Le locataire de la Maison Blanche a une nouvelle fois refusé de se prononcer sur l'éventuelle responsabilité dans cet assassinat du prince héritier saoudien Mohammed Ben Salmane, 33 ans, mettant en avant les dénégations de ce dernier.
Vendredi, depuis la Californie, il a assuré qu'un "rapport complet" sur ce dossier lui serait remis dans les jours à venir.
"Nous avons l'enregistrement, je ne veux pas l'écouter car c'est un enregistrement de souffrance", a-t-il déclaré dans un entretien à Fox News diffusé dimanche 18 novembre.
"J'ai été intégralement briefé, il n'y aucune raison pour que je l'écoute", a-t-il poursuivi. "Je sais exactement ce qui s'est passé, c'était très violent, très brutal et horrible".
Réfugié aux Etats-Unis après être tombé en disgrâce à Ryad, Jamal Khashoggi a été tué le 2 octobre par des agents saoudiens dans le consulat de son pays à Istanbul. Cette affaire au retentissement mondial a considérablement terni l'image du royaume.
L'Arabie saoudite a, à plusieurs reprises, changé sa version officielle sur ce qui était arrivé au journaliste une fois franchie la porte du consulat.
Mi-novembre, le président turc Recep Tayyip Erdogan avait annoncé avoir partagé, notamment avec Ryad, Washington, Paris et Berlin, des enregistrements réalisés dans le consulat au moment du meurtre.
M. Erdogan a plusieurs fois affirmé que l'ordre de tuer M. Khashoggi avait été donné "aux plus hauts niveaux de l'Etat" saoudien. Il a écarté la responsabilité du roi Salmane, mais la presse et des responsables turcs anonymes ont incriminé son fils, le prince héritier Mohammed Ben Salmane, surnommé "MBS".
"MBS vous a-t-il menti?"
Selon le Washington Post et le New York Times, la CIA a conclu que "MBS" avait commandité l'assassinat de M. Khashoggi. Le département d'Etat a assuré samedi 17 novembre que les Etats-Unis n'avaient, à ce stade, abouti à aucune "conclusion définitive" sur les responsabilités dans ce meurtre.
Le prince, qui conteste toute implication, "vous a-t-il menti", a demandé le journaliste de Fox News au président des Etats-Unis?
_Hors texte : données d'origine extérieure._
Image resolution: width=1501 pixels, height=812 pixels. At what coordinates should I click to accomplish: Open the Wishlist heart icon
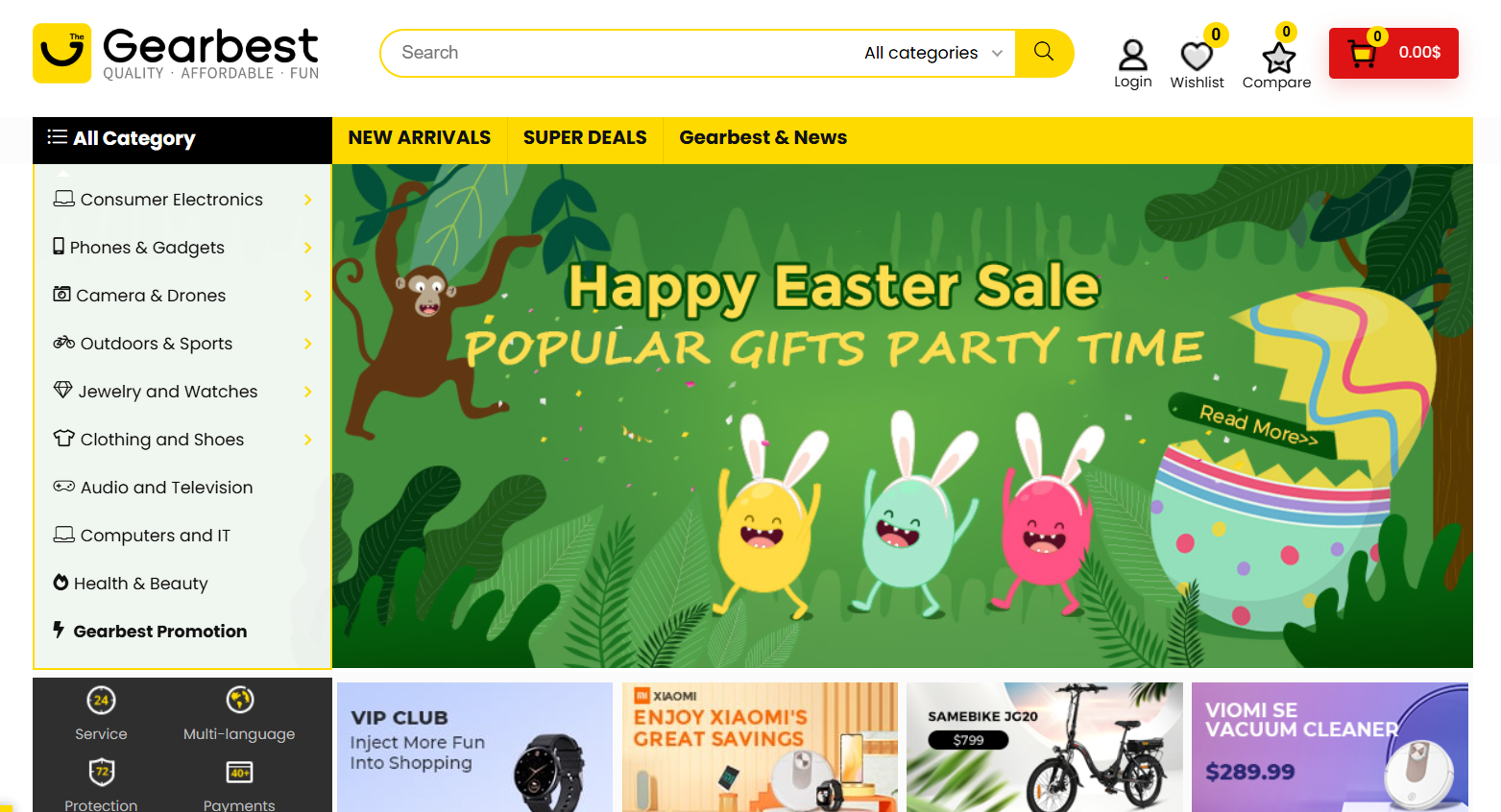pos(1197,56)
"Je ne sais pas. Qui peut véritablement savoir?", a répondu M. Trump.
"Il m'a dit qu'il n'avait rien à voir avec cela. Il me l'a dit peut-être cinq fois, à différentes occasions, y compris il y a quelque jours", a-t-il ajouté.
Rappelant que les Etats-Unis avaient annoncé des sanctions financières ciblées contre des responsables saoudiens, il a aussi longuement insisté sur le fait que l'Arabie saoudite était un allié précieux.
"Je veux rester avec un allié qui, à de nombreux égards, a été excellent", a-t-il dit.
"Ils sont un allié véritablement spectaculaire en terme d'emplois et de développement économique", avait-il déjà souligné samedi. "Je suis président, je dois prendre beaucoup d'éléments en compte".